Exercise prompt:
Set down every line from the one containing "The image size is (678, 326)." through the last line of the records below, exactly as written, and leave out the pictures.

Stored data:
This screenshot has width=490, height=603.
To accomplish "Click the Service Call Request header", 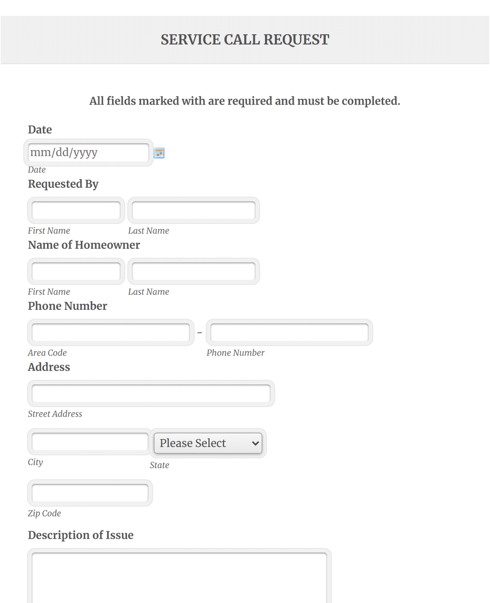I will pos(245,39).
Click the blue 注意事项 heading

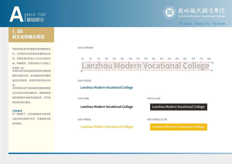[17, 111]
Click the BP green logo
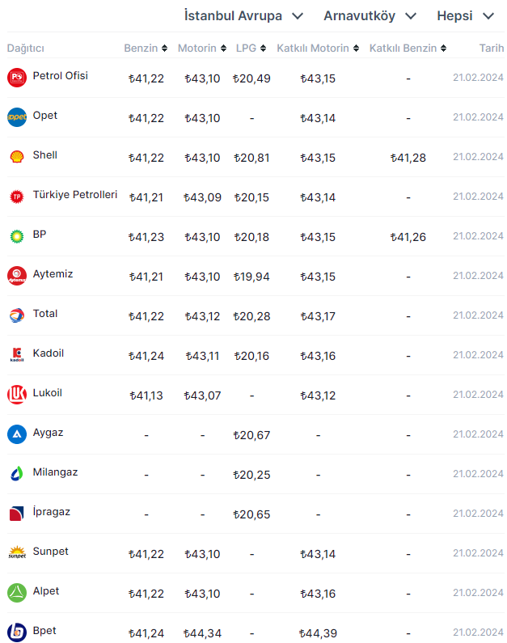This screenshot has height=643, width=507. (17, 236)
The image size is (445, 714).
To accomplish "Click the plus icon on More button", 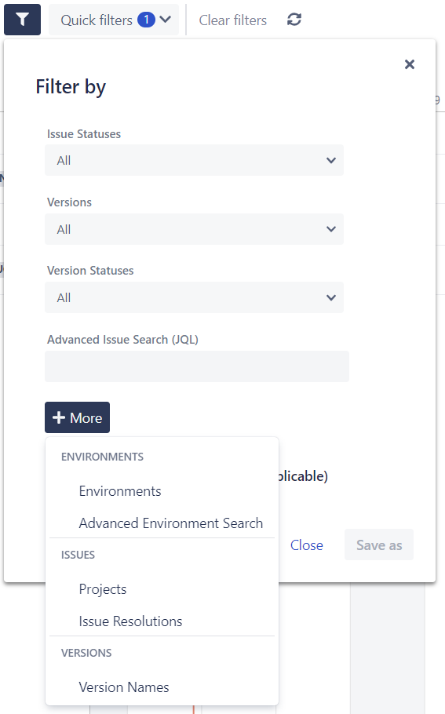I will click(x=59, y=417).
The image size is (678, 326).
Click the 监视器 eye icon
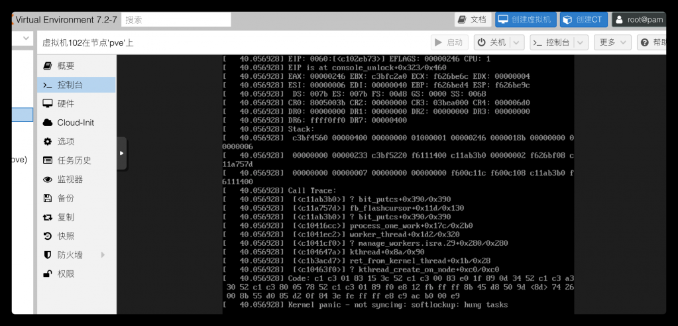47,180
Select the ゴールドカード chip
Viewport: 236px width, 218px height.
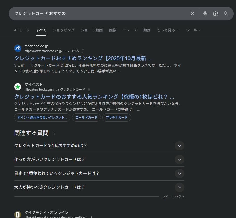click(x=86, y=118)
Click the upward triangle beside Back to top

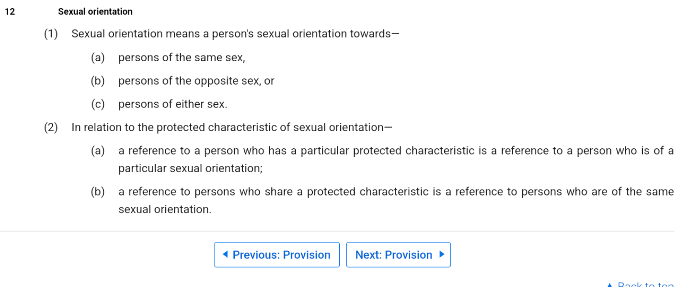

Result of this task:
The image size is (678, 326).
Click the 监视器 eye icon
47,180
Select the ゴールドカード chip
Viewport: 236px width, 218px height.
click(x=86, y=118)
Click the upward triangle beside Back to top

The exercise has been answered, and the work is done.